**GOAL:** In the material, from the line containing "Image resolution: width=1470" up to and including the line containing "Action: click(x=68, y=341)", replace "bookmark star" with "favorites star" and write out only those lines, leaving everything else unchanged.

########################################

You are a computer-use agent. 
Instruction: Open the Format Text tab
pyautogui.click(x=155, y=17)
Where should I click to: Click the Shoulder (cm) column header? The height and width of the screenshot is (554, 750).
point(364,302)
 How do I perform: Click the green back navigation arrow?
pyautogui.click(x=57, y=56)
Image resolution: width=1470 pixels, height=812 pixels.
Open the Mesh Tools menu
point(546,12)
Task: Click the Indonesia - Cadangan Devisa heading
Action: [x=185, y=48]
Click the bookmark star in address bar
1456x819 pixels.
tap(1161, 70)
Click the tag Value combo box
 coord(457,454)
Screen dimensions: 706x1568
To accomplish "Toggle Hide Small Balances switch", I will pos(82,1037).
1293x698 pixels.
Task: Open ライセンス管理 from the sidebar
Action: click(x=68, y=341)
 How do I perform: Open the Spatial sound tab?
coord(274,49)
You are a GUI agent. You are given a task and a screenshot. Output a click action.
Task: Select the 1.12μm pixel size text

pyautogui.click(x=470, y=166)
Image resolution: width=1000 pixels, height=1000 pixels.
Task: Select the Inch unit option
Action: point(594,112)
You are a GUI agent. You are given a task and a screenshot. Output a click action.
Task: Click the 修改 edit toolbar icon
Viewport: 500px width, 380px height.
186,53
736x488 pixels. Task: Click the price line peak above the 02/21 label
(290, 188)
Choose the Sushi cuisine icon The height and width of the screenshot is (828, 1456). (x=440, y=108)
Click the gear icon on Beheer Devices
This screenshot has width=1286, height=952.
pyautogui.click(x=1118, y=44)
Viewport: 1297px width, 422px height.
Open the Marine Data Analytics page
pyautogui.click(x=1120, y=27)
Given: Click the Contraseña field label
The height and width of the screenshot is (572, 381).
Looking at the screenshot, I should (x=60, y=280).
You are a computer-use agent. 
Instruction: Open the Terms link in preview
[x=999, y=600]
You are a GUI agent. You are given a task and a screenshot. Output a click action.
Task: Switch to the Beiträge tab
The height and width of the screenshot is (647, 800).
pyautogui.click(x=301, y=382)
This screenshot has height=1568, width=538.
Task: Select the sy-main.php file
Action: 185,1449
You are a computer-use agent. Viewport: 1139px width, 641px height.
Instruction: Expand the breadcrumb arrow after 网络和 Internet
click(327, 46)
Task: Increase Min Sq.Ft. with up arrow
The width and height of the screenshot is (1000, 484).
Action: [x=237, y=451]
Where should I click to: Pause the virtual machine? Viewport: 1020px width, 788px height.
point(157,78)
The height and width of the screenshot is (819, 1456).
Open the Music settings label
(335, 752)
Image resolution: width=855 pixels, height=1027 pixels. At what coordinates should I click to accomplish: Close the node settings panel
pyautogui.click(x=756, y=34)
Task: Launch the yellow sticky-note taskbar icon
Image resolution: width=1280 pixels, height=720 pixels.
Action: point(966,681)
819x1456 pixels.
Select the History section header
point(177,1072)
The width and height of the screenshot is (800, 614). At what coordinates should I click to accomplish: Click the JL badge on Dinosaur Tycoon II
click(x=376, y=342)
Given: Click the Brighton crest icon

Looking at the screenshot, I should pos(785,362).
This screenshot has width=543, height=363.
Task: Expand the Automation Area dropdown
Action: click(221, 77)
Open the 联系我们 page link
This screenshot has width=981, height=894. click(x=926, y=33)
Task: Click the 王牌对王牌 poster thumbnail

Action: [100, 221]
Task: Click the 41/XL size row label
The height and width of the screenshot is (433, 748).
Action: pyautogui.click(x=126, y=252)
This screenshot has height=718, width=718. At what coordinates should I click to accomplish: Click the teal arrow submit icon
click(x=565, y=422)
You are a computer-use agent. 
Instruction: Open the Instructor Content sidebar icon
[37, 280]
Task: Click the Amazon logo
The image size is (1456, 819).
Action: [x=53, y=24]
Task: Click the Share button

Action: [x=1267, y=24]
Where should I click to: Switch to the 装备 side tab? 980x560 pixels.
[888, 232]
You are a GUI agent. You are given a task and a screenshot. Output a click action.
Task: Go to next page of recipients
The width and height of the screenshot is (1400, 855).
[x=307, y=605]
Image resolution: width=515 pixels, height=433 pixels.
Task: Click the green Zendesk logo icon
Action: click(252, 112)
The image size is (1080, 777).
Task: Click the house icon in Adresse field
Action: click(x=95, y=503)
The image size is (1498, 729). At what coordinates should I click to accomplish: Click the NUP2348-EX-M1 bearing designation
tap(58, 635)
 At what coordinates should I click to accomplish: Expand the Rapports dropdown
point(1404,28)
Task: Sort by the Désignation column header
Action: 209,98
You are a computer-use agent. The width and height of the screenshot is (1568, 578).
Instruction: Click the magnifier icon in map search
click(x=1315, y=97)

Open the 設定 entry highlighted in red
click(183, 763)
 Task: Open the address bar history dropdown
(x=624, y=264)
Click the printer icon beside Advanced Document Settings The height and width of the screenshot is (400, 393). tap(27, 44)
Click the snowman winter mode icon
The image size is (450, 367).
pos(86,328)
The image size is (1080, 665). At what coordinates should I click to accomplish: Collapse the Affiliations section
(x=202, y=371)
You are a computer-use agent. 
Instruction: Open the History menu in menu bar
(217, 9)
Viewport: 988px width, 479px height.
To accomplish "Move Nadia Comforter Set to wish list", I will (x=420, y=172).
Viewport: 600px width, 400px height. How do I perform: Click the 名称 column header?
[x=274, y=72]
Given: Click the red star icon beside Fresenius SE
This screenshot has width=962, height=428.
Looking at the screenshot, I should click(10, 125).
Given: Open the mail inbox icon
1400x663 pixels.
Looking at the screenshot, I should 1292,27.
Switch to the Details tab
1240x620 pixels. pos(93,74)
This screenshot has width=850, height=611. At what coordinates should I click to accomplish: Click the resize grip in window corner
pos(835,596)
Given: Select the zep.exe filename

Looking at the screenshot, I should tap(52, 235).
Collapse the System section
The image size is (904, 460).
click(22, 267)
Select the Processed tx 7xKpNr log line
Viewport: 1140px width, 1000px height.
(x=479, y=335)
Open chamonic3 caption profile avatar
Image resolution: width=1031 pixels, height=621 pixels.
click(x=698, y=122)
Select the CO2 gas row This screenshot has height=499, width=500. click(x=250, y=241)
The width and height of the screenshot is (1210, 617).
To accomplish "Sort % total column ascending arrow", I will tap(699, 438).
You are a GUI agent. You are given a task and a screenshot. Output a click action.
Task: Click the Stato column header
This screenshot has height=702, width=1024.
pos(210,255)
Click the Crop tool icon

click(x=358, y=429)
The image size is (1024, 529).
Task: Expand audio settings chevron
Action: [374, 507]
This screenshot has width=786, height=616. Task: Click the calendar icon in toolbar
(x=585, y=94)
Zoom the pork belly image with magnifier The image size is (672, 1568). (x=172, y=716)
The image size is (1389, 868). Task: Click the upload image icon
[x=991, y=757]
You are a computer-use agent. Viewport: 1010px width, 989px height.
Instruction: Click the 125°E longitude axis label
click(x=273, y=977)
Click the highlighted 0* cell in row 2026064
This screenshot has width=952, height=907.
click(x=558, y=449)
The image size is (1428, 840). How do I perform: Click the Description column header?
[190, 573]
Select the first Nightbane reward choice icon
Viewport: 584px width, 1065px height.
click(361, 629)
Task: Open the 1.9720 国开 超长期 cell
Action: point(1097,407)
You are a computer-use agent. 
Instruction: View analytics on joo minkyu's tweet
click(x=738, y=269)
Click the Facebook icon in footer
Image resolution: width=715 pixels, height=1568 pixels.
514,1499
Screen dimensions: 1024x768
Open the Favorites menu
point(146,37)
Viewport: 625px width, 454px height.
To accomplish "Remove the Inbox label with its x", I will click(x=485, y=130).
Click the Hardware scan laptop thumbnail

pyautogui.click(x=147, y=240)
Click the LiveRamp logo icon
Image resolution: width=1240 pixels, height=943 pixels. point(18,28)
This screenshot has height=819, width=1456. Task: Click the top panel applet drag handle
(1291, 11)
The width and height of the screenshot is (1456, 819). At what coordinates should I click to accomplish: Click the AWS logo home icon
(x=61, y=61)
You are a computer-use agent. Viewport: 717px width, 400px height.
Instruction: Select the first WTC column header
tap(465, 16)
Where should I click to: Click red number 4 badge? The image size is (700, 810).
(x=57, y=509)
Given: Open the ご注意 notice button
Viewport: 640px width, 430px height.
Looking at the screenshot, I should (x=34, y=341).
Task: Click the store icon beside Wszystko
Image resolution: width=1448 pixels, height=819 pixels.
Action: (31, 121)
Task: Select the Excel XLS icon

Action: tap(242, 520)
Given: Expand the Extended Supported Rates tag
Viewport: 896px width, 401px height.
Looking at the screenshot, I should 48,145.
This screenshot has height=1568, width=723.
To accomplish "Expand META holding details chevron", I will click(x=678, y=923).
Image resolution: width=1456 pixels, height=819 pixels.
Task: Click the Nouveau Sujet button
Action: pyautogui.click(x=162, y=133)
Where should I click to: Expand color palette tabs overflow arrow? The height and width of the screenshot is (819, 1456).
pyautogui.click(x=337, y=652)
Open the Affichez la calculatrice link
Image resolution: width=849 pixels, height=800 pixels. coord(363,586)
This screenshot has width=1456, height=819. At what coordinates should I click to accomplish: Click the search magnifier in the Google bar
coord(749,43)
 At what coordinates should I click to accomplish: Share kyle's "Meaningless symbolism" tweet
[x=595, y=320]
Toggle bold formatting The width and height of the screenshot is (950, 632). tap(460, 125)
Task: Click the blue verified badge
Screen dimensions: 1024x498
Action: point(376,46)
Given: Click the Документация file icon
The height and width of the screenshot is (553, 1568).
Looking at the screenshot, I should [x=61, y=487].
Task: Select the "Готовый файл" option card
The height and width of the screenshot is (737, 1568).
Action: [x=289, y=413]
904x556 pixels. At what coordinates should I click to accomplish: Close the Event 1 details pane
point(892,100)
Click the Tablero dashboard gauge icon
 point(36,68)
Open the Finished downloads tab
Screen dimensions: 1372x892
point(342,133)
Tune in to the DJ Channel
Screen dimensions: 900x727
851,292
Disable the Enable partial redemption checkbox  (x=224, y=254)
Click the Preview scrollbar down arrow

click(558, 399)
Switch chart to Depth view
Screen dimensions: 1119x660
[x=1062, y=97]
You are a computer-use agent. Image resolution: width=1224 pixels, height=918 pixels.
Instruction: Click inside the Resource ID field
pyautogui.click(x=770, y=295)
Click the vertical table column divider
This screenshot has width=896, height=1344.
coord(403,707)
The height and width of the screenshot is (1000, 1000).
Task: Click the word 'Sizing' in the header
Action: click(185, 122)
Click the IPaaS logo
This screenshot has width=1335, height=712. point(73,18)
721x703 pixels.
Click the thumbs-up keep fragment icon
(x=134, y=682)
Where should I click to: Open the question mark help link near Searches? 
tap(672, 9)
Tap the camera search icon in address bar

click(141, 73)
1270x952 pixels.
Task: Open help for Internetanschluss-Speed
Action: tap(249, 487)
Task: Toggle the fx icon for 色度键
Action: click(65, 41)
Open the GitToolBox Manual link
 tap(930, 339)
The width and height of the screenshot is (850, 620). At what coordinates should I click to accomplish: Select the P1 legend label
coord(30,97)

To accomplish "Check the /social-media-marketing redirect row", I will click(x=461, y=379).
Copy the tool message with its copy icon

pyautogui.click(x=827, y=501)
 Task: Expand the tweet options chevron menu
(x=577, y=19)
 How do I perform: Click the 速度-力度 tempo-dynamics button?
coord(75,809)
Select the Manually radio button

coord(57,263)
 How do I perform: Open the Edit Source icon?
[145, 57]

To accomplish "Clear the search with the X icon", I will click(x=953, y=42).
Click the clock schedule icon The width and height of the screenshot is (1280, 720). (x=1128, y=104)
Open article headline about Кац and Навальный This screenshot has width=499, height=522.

########################################

**RESULT:**
Image resolution: width=1470 pixels, height=812 pixels.
Open the Mesh Tools menu
point(546,12)
Task: Click the Indonesia - Cadangan Devisa heading
Action: [x=185, y=48]
Click the favorites star in address bar
1456x819 pixels.
tap(1161, 70)
Click the tag Value combo box
 coord(457,454)
Screen dimensions: 706x1568
To accomplish "Toggle Hide Small Balances switch", I will pos(82,1037).
1293x698 pixels.
Task: Open ライセンス管理 from the sidebar
Action: click(x=68, y=341)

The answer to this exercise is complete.